Regna differenza fra materia e Spirito.

Fra l’uomo della riva e quello giù della stiva.  

S’aggrappano ad un ricordo naufragato ad un mare morto agitato, e se pur l’iceberg affiora ciò che rimane una donna adulta con il volto invecchiato da bambina…

Ogni Natura reclama ed abbraccia la nuova sposa…

…Ma la scimmia evoluta s’accosta accarezza la Visione reclama l’eterna conquista batte il suono della sua venuta…




Una scimmia domestica che aveva imparato a fare dei giuochi, e si lascia prendere in braccio tanto è buona, viene messa sotto la campana alle ore 2,5 pom.

Dopo 10 minuti la pressione interna è solo più 430 mm. A questa rarefazione dell’aria, che corrisponde all’altezza del Monte Bianco, la scimmia sta attenta e si diverte colla coda. Si nota però che è meno vispa del solito.

Quando la pressione interna è 394 mm. la frequenza del respiro è diminuita. Fa solo 48 respirazioni al minuto, mentre alla pressione ordinaria di 734 mm. ne faceva circa 60.

La scimmia sta seduta senza muoversi più, e guarda in terra distratta. Quando la pressione è 320 mm. (corrispondente all’altitudine di 4837 metri), la scimmia chiude gli occhi e sonnecchia. Respira 42 volte al minuto.




Di quando in quando apre gli occhi, ma le palpebre sembrano essersi fatte pesanti. Sta seduta colle mani fra le gambe e la testa bassa, nella posizione naturale del sonno. La respirazione è un po’ irregolare, qualche volta si contano 50 respirazioni al minuto, altre volte solo 40.

Di giorno non l’avevamo mai vista dormire.

Toccando colla nocca delle dita la campana alza la testa, guarda istupidita e subito socchiude gli occhi e il capo torna a ciondolare fra le gambe.

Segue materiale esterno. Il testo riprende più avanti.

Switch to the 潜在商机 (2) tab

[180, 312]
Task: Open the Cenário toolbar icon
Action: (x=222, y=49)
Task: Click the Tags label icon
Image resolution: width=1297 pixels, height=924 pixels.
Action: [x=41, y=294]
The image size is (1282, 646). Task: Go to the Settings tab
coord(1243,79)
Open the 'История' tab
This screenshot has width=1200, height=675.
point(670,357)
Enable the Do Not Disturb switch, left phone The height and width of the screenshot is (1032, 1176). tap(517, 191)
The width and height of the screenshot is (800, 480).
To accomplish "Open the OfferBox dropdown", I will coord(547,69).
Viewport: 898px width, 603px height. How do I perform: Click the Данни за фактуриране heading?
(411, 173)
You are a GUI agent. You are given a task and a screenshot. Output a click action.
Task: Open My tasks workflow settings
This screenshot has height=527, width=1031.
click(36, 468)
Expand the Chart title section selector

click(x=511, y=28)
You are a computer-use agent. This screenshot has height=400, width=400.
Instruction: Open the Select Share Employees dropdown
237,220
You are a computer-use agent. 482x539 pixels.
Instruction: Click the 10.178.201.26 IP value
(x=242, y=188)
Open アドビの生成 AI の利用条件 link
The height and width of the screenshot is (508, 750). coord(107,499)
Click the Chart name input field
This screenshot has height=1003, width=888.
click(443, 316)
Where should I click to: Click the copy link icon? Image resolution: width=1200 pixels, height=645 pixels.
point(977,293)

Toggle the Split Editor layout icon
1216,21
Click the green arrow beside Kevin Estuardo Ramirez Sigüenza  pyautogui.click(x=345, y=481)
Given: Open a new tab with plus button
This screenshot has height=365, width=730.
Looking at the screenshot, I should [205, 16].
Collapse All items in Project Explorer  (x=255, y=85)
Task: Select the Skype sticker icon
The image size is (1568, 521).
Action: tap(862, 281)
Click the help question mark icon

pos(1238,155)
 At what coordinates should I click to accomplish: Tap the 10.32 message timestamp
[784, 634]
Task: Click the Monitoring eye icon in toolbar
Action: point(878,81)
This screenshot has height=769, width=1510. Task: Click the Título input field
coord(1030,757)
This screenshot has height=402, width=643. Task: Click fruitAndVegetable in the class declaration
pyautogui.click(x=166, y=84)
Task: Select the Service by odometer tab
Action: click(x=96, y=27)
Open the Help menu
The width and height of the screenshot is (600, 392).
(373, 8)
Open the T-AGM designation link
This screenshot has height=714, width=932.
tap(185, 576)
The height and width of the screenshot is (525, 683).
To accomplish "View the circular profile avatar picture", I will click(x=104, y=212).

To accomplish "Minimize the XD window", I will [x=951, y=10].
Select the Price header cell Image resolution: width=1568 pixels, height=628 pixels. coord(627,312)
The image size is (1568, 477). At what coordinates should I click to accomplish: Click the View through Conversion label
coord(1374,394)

Per essere sicuri che la corrente dell’aria era sufficiente al respiro, avevamo messo un contatore che misurava la quantità d’aria la quale penetrava nella campana. Nel tempo che era maggiore la rarefazione dell’aria passavano 16 litri di aria al minuto; ciò vuol dire che la razione di ossigeno sarebbe stata sufficiente non solo per una scimmia, ma per un uomo.

Questa precauzione l’avemmo anche nelle esperienze seguenti.

Alle ore 2,35, vedendo che dorme sempre, mentre la pressione rimane costante a 4800 metri, sospendiamo la rarefazione dell’aria. Aprii un poco di più il robinetto che dava accesso all’aria, e la pressione dell’aria cominciò a crescere, ma il manometro non era ancora sceso di un centimetro, che già la scimmia, svegliatasi, si mostrava irrequieta e come spaventata.

Girò intorno alzando le mani e cadde come se fosse presa da un accesso di convulsioni.





Levata dalla campana, continuava ad agitarsi come incosciente; messa in terra fuggì, ma i suoi movimenti erano incoordinati e sembrava fosse ubbriaca. La medesima scimmia, essendosi abituata rapidamente alla rarefazione dell’aria, dobbiamo portarla pochi giorni dopo ad una pressione corrispondente a 6470 metri perché si addormenti.

La maggior parte degli uomini che sottopongonsi alla rarefazione dell’aria nelle camere pneumatiche, od entrano nei cassoni dove si comprime l’aria, quando si lavora sott’acqua, sono molestati da un dolore forte negli orecchi. Tale dolore dipende dalla pressione che fa esternamente l’aria sopra la membrana del timpano, quando non vi è una contropressione alla superficie interna dentro l’orecchio medio.

Nelle tempeste succedono cambiamenti tanto rapidi e forti nella pressione barometrica, che alcuni si lamentano di un rumore negli orecchi. Anche nelle ascensioni vi sono degli alpinisti i quali si accorgono di sentire meno bene; per evitare tali incomodi basta chiudere il naso e la bocca e fare una espirazione forte, oppure deglutire la saliva, o bere.

Nelle scimmie l’aria esce facilmente dall’orecchio medio, quando viene rarefatta l’aria esterna, e per questo non soffrono nel salire. Ma quando scendono, cioè quando tornasi a comprimere l’aria, la tromba di Eustachio pare così fatta che non permette con eguale facilità all'aria di penetrare nell'orecchio medio.

Di qui la pressione sulla membrana del timpano che viene spinta all’interno producendo gravi dolori, vertigini, ed accessi convulsivi. Basta scendere molto lentamente perché anche nelle scimmie non vi siano fenomeni nervosi gravi alla decompressione.